Por Roque Casciero
La imagen (Eric Clapton solo
en medio de un escenario gigantesco, sentado, con la única compañía
de una guitarra acústica dócil a su sensibilidad) reafirmaba
una realidad ya juzgada por la historia del rock: el músico británico
está más allá de los ámbitos y las circunstancias.

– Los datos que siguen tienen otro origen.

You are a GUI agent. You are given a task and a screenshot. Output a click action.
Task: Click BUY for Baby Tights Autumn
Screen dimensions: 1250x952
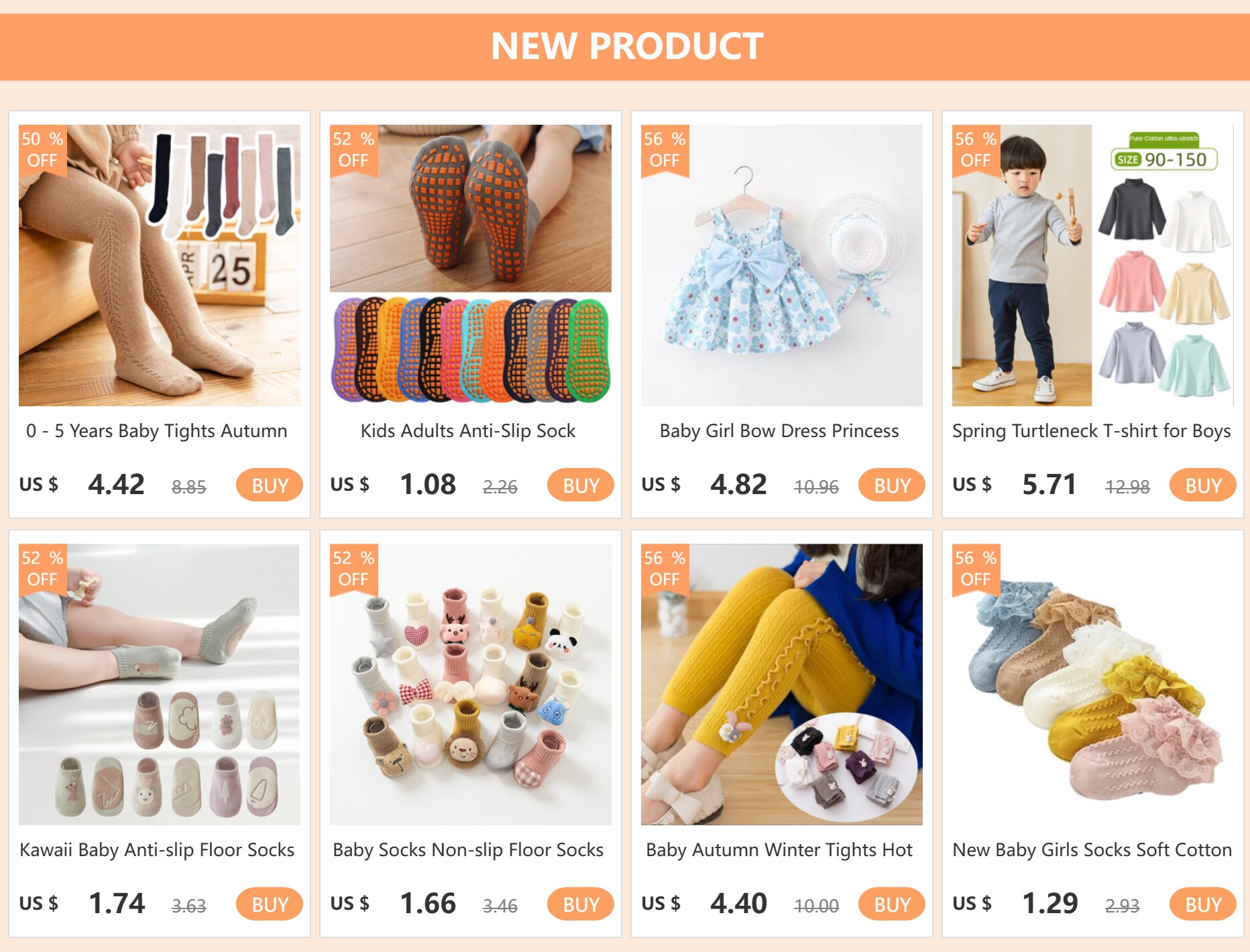(x=270, y=485)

A despecho de la banda que lo acompañó, Clapton y su guitarra
aparecieron nuevamente en Buenos Aires como ejes solitarios de la devoción
rockera. Estaban allí, otra vez, como protagonistas de un pacto
indestructible, que en esta oportunidad tuvo como cómplices a unos
35 mil fans argentinos. Pero a ese romance le faltó un poco de
fuego.
Pasaron once años desde la primera visita del guitarrista a Buenos
Aires. Aquella vez fue un acontecimiento musical. Una cuenta pendiente
finalmente saldada. Anoche se trataba simplemente de la posibilidad de
volver a ver a uno de los grandes. Acaso por eso, sumado claro está
a la grave crisis económica del país, la demanda de entradas
sólo se calentó en las últimas horas y fue así
como el público (mayoritariamente de entre 25 y 45 años)
fue llegando a la cancha de River sin la ansiedad de otras noches de gala.
Así, tranquilo, buzo azul, jeans y zapatillas, sin pronunciar palabra,
se presentó Clapton arriba del escenario. Lo esperaba un repertorio
de diecinueve canciones, repartidas estratégicamente según
los períodos de su extensa trayectoria, que agrupa cuatro décadas
de historia. En la primera parte privilegió los temas correspondientes
a su último cd, Reptile, que sólo conocían los más
fanáticos. Una inclinación al rhythmnblues amable
y a la balada acústica (con ambigua esencia blusera) marcaron la
primera media hora de show. El público siguió con encendedores
prendidos (como si quisiera acompañarlo) Tears in heaven,
la canción que escribió en homenaje a su hijo, fallecido
en un accidente hace diez años.
Clapton dice que no volverá a subirse a giras maratónicas.
Tiene 56 años. La edad y la cantidad de tiempo que lleva en la
ruta pueden ser buenos motivos para esa decisión, pero también
le otorgan un aplomo y un oficio envidiables: transita el escenario (cuando
no está sentado) como si estuviera en un pub. La banda parece protegerlo,
con un sonido compacto, nunca reñido con la pulcritud y, quizás
por eso, demasiado previsible. Músicos sólidos, Nathan East
(bajo), Steve Gadd (batería) y David Sancious (teclados y voces)
demuestran su compromiso con el show sin eclipsar nunca a dios.
Especialmente en la segunda parte del concierto, cuando la temperatura
musical empezaba a subir, Clapton, sin inmutarse, desplegó ese
sobrio talento interpretativo que es su marca de fábrica. Su modo
de tocar inconfundible, que tiene más que ver con el tono, con
el feeling, que con el derroche de notas. Clapton toca las que son necesarias,
y a veces, esas sutilezas envuelven grandes canciones. Anoche sucedió
de a ratos y, en general, se correspondió con la elección
de su repertorio más viejo. El público festejó cuando
sonaron los acordes de Badge, porque supo que se venían
los clásicos. Y qué más clásico (aunque ajeno)
que Hoochie coochie man, uno de los himnos del blues negro.
Y qué mejor himno (también ajeno, porque lo escribió
J.J. Cale, aunque lleva desde siempre la firma tácita de Clapton)
que Cocaine, coreada con entusiasmo por buena parte de las
35 mil personas que ocuparon las plateas (muy pobladas) la popular y el
campo (donde el público cubrió la mitad del sector). La
banda sonó algo más poderosa en Layla, los encendedores
volvieron a prenderse en Wonderful tonight, y Sunshine
of your love transportó losespíritus a la década
del 60. Claro, ésto es 2001, y nada en Clapton parece ser igual
que entonces, salvo su relación con la guitarra, que se mantiene
inmutable. Un poco más de rocanrol no hubiese venido mal.